[Stored data]

━━━━━━

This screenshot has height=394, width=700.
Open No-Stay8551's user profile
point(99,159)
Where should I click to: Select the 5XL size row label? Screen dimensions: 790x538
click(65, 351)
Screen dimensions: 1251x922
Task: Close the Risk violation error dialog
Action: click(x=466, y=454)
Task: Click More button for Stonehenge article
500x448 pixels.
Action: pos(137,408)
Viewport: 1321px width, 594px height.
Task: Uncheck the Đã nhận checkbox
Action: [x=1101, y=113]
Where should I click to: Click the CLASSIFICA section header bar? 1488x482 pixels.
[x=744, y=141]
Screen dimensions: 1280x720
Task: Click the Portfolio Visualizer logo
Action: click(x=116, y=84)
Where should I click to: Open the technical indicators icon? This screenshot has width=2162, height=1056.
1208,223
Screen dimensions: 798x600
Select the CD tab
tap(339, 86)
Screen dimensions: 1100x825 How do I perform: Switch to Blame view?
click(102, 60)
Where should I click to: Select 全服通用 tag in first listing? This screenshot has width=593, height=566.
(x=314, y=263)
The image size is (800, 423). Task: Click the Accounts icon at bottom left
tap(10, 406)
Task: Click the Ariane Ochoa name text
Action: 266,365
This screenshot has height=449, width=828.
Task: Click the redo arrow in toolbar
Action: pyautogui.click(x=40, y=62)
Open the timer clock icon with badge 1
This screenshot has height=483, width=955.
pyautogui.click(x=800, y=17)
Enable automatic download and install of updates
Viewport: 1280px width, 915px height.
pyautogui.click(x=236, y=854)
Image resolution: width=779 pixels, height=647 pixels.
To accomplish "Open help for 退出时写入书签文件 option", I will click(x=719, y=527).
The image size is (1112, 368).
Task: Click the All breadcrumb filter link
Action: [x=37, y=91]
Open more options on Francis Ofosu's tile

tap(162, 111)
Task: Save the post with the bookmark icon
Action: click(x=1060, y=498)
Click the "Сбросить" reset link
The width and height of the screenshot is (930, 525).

━━━━━━

Print the records once more, exactly as they were given.

● **OUTPUT**:
This screenshot has height=394, width=700.
Open No-Stay8551's user profile
point(99,159)
Where should I click to: Select the 5XL size row label? Screen dimensions: 790x538
click(65, 351)
Screen dimensions: 1251x922
Task: Close the Risk violation error dialog
Action: click(x=466, y=454)
Task: Click More button for Stonehenge article
500x448 pixels.
Action: pos(137,408)
Viewport: 1321px width, 594px height.
Task: Uncheck the Đã nhận checkbox
Action: [x=1101, y=113]
Where should I click to: Click the CLASSIFICA section header bar? 1488x482 pixels.
[x=744, y=141]
Screen dimensions: 1280x720
Task: Click the Portfolio Visualizer logo
Action: click(x=116, y=84)
Where should I click to: Open the technical indicators icon? This screenshot has width=2162, height=1056.
1208,223
Screen dimensions: 798x600
Select the CD tab
tap(339, 86)
Screen dimensions: 1100x825 How do I perform: Switch to Blame view?
click(102, 60)
Where should I click to: Select 全服通用 tag in first listing? This screenshot has width=593, height=566.
(x=314, y=263)
The image size is (800, 423). Task: Click the Accounts icon at bottom left
tap(10, 406)
Task: Click the Ariane Ochoa name text
Action: 266,365
This screenshot has height=449, width=828.
Task: Click the redo arrow in toolbar
Action: pyautogui.click(x=40, y=62)
Open the timer clock icon with badge 1
This screenshot has height=483, width=955.
pyautogui.click(x=800, y=17)
Enable automatic download and install of updates
Viewport: 1280px width, 915px height.
pyautogui.click(x=236, y=854)
Image resolution: width=779 pixels, height=647 pixels.
To accomplish "Open help for 退出时写入书签文件 option", I will click(x=719, y=527).
The image size is (1112, 368).
Task: Click the All breadcrumb filter link
Action: [x=37, y=91]
Open more options on Francis Ofosu's tile

tap(162, 111)
Task: Save the post with the bookmark icon
Action: click(x=1060, y=498)
Click the "Сбросить" reset link
The width and height of the screenshot is (930, 525).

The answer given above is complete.